I see that there are two essential functions of any good marketer.
The first is tactics.
A marketer needs to be obsessed with implementing the right tactics in the right way. The great thing is that there are a near endless number of tactics that are important. Social media posts, inbound marketing work, copywriting, printing, etc. These are the essential tools in the marketers toolbox. Interestingly, they are often replaced or refined, some altogether, some only in part. Since that is the case, a marketer is always learning new tools, retiring some, and learning to hack old ones.
However, how does a marketer choose which tools to use? How do they know which skills to devote time into? There are some tools (listening tools) that can help keep an ear out for where the customers are, and then other tools that can be used once we know where they are, but those don’t quite have enough depth to really inspire creativity or get the right message. That’s why we turn to the other half of marketing, the underwater part of the marketing iceberg.
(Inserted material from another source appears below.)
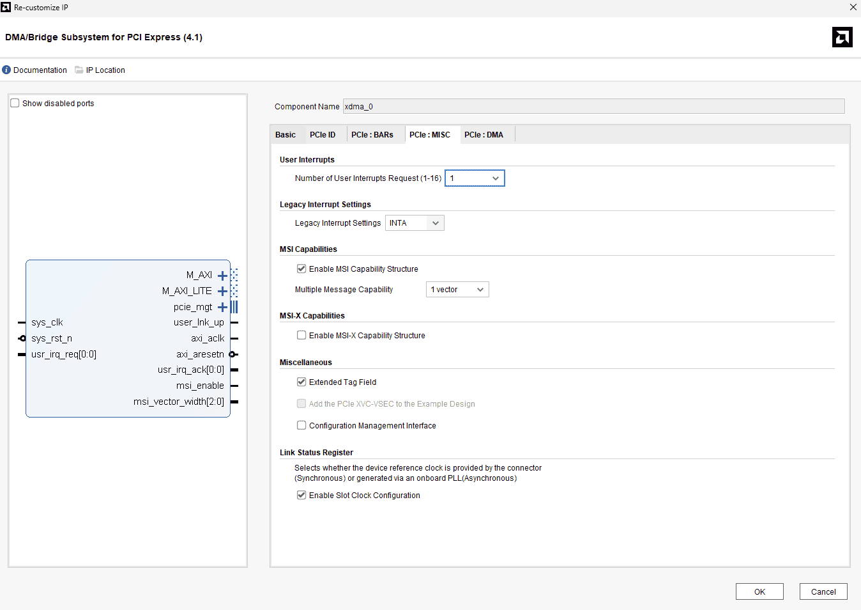Image resolution: width=861 pixels, height=610 pixels.
Task: Switch to the PCIe : DMA tab
Action: 484,135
I call this, insight.
The second is insight.
Insight is what lets us distinguish a good idea from a bad idea. Insight can be learned, but it requires the brain and training to get there. This is the land of thought leadership, of story-based branding, of conceptual marketing.
While insight can be trained for, it’s a much more cerebral kind of activity. This is the work of Seth Godin, of Chip and Dan Heath, of Jim Collines of Donald Miller. This is also the work of so many coaches and business books that are written today, who have varying degrees of success.
For me, I have the most fun in insight, but I also love the tactics. Some marketers are on the other side, where they might really enjoy specific analytic tasks or production. Neither of these are wrong, but it is important to have a balance, as both insight and tactics work symbiotically.
If you are a manager of marketers or a marketing team: beware. Do not take all the insight upon yourself and leave all the tactics for your team, or the reverse. If you are not a marketer, do not steamroll over the insight your marketer should be able to provide. Marketing is a fine balance, and the best hires will be a very nice balance of these things.